* _The request_
Please gather every line in the items below that contains the string "button". Case counts.
------------------------------------------------------------
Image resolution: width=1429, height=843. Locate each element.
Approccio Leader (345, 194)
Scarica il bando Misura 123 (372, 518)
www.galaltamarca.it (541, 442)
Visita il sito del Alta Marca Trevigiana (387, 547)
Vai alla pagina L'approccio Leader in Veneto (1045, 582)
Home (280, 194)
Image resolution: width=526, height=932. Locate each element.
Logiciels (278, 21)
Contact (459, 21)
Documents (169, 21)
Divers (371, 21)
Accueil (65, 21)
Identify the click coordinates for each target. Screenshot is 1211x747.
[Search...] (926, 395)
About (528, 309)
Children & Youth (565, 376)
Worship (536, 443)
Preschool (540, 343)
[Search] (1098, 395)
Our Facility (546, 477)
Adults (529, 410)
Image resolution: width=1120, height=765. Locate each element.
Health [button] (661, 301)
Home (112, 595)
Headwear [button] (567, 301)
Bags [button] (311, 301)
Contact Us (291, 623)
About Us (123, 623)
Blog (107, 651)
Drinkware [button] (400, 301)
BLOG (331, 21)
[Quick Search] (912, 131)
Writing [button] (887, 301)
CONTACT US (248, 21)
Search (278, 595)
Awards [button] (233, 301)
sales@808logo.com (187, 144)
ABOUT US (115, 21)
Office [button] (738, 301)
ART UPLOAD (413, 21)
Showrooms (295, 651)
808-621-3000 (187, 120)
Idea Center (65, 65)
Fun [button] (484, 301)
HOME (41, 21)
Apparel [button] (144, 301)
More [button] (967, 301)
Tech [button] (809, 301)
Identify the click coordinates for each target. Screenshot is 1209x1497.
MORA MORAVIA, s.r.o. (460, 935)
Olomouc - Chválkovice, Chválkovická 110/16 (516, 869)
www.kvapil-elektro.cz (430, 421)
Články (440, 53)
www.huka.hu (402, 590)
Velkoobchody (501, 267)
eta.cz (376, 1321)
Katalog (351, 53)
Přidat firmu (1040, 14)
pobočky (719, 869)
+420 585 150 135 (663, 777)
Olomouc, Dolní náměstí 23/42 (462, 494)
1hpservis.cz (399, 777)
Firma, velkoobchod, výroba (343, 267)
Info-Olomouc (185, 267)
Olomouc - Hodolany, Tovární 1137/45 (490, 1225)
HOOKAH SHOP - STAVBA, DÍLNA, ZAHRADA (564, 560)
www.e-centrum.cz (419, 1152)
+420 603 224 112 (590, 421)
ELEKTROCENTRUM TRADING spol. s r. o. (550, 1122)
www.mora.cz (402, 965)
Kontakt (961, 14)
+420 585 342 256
------------------------------------------------------------
* _Answer to the exercise_
Health [button] (661, 301)
Headwear [button] (567, 301)
Bags [button] (311, 301)
Drinkware [button] (400, 301)
Writing [button] (887, 301)
Awards [button] (233, 301)
Office [button] (738, 301)
Fun [button] (484, 301)
Apparel [button] (144, 301)
More [button] (967, 301)
Tech [button] (809, 301)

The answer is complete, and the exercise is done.